On my practice parts I used a propane torch but had a devil of a time keeping every thing hot.

On subsequent practice parts I developed the technique shown in the photos.
CLEAN the part well - oil even from your hands screws things up
1/8" steel backing - anything thinner warps as heat is applied.
Steel is supported on the ends only to keep heat transfer at a minimum.
With these 2 techniques and the MAP gas I was able to get and keep everything hot.
This pulley was pretty large - probably 6.5" at the large end and a fair amount of metal in the middle for bearings. Plus the break covered a large area.


[Re: Writeup on pulley repair
Mike slater  Feb 23 at 10:13 PM
Hi Nels,
No problem - happy to share.
Mike
May I post it on H-M to share with our SBDP  owners?
Nels]


----------



## rgray (Feb 26, 2015)

Wow nice....Looking good.!!!


----------



## Billh50 (Feb 26, 2015)

very nice job


----------



## Getaway (Feb 26, 2015)

Thanks for sharing that repair.  I have a pulley that needs that same repair.  Its for my little Burk no. 4 mill. Great job.


----------



## randyjaco (Feb 26, 2015)

Getaway said:


> Thanks for sharing that repair.  I have a pulley that needs that same repair.  Its for my little Burk no. 4 mill. Great job.


----------



## aametalmaster (Feb 28, 2015)

Nelson that's the same stuff i used on that pulley i fixed for you years ago. And you are right its better to add too much because it is hard to go back over it again for a dab...Bob


----------



## chips&more (Feb 28, 2015)

That looks great! And a lot better than the time I tried that low temp aluminum solder stuff. About 20 years ago at a local Flea Market was a guy selling the stuff. He had a booth all set up with different examples of repair pieces. From aluminum cans to holes punched in a motor cycle motor casing. Well, I bought some of the stuff, took it home and it did not work like the FM Demo. Haven’t tried it since. Have got a TIG now, but maybe should revisit the idea after seeing your great job…Dave.


----------



## Doubleeboy (Feb 28, 2015)

Very nice, thank you for sharing!


----------



## f350ca (Feb 28, 2015)

I have to repair the bottom seam on an aluminum pontoon boat. Using this or a similar product has crossed my mind. Does it wick like lead solder? I need to do this repair from underneath. 
The one company's add showed them repairing a boat but it was flipped upside down.

Greg


----------



## kvt (Feb 28, 2015)

That looks great,   how did it machine?   Every year here at the Rodeo and Fair a guy is selling the stuff and I always take a look at it,  but have never tried any of it.   I was always afraid it would break out to easy.


----------



## aametalmaster (Feb 28, 2015)

f350ca said:


> I have to repair the bottom seam on an aluminum pontoon boat. Using this or a similar product has crossed my mind. Does it wick like lead solder? I need to do this repair from underneath.
> The one company's add showed them repairing a boat but it was flipped upside down.
> 
> Greg


I fixed an aluminum row boat that was flipped upside down. That was 4 years ago and it needs done again as the repair fell out. This time i am going to MIG weld it...Bob


----------



## Ulma Doctor (Feb 28, 2015)

nice work!!!


----------



## Warrenator (Mar 2, 2015)

Nice looking repair.  I'm sure it will last a long time.
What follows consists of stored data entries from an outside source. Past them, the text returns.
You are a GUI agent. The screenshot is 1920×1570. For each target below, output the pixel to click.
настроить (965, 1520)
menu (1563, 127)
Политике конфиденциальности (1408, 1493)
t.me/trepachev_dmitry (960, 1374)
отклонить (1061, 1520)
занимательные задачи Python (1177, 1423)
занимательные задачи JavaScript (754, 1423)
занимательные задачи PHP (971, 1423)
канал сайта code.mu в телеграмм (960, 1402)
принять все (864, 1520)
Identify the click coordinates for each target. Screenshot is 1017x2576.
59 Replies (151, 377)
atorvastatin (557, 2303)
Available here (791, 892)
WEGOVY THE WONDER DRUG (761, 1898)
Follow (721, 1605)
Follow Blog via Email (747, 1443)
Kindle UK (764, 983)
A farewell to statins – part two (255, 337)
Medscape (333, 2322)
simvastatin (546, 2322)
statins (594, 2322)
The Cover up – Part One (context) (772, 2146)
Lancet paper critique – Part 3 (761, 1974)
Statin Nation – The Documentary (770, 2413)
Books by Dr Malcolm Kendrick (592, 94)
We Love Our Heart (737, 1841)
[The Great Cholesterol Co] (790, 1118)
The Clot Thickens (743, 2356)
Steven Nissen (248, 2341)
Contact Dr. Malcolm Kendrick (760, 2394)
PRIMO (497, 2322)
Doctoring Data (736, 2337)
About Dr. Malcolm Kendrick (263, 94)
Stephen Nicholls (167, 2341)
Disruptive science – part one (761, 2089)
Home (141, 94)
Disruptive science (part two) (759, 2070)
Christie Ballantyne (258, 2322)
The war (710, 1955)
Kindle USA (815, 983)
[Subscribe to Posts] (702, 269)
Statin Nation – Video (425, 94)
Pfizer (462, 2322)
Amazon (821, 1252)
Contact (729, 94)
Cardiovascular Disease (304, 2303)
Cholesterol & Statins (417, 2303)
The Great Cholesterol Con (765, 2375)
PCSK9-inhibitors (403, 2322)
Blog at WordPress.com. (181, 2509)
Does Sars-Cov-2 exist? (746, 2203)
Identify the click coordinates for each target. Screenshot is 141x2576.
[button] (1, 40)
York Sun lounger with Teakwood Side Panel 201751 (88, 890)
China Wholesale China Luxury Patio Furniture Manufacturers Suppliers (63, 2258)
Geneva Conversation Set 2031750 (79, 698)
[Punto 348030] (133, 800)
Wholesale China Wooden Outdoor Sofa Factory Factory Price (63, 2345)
I have my own tig setup so I have never taken anything in to a welding shop for repair, but it seems sometimes you could just pay the man with the gear to weld it.  I totally understand wanting to do it yourself, thats why I have the tig.  I wonder what they would charge for a quick weld on a clean, portable part like that.   Anyone?


----------



## aametalmaster (Mar 2, 2015)

Warrenator said:


> Nice looking repair.  I'm sure it will last a long time.
> 
> I have my own tig setup so I have never taken anything in to a welding shop for repair, but it seems sometimes you could just pay the man with the gear to weld it.  I totally understand wanting to do it yourself, thats why I have the tig.  I wonder what they would charge for a quick weld on a clean, portable part like that.   Anyone?


The problem with welding it is it may not be aluminum but some pot metal mess. And maybe the guy didn't have the chunk to put back in. But with a mig and if it was a nice weldable grade of aluminum that would be an easy fix even without the chunk. It would be done the same way welding it over a clean piece of steel and dressed up on a lathe. 20 bucks i would do it for just for reference...Bob


----------